▶ [WHAT IS ASKED] Please render the material below, from the line containing "Where should I click to: Tick" through the line containing "will (966, 633).", inclusive, as a Markdown table with columns Row and Entry. Leave out blank lines.

▶ [RECORDS SHOWN]

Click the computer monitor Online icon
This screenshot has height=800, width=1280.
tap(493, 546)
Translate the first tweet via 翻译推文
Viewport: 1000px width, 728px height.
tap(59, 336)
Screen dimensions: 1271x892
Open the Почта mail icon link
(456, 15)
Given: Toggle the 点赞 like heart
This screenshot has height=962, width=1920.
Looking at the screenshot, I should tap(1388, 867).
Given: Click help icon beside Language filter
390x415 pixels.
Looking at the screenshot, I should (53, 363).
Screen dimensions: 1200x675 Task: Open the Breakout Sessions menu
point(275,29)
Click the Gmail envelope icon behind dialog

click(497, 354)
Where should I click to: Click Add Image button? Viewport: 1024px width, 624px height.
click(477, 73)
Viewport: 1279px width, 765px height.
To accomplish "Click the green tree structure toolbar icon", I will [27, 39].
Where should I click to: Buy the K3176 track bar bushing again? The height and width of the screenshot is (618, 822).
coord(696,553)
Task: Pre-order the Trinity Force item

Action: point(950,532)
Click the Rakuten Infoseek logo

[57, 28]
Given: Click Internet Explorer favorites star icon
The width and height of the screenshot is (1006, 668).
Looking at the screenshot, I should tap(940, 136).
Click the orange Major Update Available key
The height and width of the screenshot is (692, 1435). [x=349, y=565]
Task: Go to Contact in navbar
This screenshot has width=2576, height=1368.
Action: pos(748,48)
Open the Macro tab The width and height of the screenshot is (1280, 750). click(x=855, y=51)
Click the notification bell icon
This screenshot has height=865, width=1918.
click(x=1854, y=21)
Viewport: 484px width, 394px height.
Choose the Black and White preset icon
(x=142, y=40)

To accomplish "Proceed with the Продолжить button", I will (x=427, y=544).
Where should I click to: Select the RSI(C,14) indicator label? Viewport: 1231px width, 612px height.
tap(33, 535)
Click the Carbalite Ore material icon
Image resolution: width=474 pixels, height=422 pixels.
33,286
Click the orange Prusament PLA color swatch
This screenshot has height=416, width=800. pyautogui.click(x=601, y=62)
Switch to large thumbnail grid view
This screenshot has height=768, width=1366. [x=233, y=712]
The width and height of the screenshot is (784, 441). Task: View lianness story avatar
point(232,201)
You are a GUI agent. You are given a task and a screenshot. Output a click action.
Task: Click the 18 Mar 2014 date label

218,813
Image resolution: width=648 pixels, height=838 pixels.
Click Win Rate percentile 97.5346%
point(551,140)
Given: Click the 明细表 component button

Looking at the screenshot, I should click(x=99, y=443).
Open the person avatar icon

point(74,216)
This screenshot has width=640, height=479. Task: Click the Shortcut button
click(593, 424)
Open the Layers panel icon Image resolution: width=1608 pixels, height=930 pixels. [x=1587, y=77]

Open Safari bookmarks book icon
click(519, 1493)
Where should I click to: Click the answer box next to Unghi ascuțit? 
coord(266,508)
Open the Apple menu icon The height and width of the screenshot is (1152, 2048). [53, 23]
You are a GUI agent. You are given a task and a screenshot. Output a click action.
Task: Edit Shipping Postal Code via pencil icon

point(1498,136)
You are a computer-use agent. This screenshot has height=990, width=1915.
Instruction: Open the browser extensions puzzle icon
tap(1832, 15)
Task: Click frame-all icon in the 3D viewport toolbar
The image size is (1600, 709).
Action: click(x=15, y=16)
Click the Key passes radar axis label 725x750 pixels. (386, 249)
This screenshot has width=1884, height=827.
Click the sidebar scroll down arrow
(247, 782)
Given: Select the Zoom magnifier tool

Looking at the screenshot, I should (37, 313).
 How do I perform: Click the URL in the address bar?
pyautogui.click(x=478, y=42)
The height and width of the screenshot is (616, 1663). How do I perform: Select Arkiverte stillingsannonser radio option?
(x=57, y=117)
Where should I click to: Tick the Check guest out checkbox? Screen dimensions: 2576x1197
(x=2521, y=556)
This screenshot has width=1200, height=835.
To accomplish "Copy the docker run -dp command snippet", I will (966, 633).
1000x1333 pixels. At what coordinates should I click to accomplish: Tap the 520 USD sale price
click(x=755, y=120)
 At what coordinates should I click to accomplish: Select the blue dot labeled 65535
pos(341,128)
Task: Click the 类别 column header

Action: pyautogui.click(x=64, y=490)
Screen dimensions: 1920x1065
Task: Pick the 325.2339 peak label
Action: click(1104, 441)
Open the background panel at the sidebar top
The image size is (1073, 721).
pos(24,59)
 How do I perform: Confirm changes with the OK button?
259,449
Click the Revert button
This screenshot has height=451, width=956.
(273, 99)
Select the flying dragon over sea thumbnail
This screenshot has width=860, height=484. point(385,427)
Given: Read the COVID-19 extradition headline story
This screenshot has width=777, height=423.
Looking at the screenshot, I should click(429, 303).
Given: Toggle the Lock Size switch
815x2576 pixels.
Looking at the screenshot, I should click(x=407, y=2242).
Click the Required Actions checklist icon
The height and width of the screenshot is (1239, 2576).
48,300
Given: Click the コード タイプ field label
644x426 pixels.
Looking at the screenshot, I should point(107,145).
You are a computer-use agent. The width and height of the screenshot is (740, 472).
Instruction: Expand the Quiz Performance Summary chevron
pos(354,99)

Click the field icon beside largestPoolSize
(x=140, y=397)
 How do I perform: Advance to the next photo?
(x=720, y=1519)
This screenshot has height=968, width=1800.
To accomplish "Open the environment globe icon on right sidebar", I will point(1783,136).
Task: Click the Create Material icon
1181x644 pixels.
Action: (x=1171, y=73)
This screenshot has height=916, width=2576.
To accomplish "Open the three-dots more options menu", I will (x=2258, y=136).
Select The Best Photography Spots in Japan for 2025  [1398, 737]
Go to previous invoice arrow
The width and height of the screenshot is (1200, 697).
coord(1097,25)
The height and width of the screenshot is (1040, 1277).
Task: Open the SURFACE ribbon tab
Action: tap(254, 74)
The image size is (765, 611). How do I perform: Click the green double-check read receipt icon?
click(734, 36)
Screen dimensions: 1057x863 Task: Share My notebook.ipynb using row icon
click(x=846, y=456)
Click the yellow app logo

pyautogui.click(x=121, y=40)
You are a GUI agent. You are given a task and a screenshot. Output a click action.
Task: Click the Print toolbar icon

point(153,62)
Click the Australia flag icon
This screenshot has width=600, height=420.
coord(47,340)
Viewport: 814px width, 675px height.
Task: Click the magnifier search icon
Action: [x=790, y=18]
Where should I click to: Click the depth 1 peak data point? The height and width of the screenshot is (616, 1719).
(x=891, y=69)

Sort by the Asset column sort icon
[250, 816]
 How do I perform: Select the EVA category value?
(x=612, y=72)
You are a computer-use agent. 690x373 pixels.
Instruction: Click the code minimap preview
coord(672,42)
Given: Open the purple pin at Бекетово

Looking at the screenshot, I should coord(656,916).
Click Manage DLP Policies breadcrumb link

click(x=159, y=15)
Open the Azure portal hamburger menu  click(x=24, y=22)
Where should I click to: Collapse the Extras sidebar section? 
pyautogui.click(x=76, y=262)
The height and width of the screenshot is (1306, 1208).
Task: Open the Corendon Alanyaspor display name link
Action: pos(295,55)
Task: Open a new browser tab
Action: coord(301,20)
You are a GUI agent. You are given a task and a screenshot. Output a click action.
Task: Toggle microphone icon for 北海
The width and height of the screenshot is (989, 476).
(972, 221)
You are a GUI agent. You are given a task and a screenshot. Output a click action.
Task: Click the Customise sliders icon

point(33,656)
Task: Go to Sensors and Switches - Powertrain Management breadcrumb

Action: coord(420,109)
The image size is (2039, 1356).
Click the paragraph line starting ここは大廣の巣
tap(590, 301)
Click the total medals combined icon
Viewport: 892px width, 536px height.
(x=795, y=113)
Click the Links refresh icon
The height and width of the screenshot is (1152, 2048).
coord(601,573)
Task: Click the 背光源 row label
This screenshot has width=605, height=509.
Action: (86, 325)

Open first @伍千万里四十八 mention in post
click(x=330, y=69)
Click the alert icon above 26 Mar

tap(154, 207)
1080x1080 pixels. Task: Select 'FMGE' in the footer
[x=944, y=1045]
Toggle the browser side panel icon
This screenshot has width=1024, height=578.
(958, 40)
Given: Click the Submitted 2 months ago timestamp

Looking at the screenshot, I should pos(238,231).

▶ [THE ANSWER]
| Row | Entry |
|---|---|
| 1 | Where should I click to: Tick the Check guest out checkbox? Screen dimensions: 2576x1197 |
| 2 | (x=2521, y=556) |
| 3 | This screenshot has width=1200, height=835. |
| 4 | To accomplish "Copy the docker run -dp command snippet", I will (966, 633). |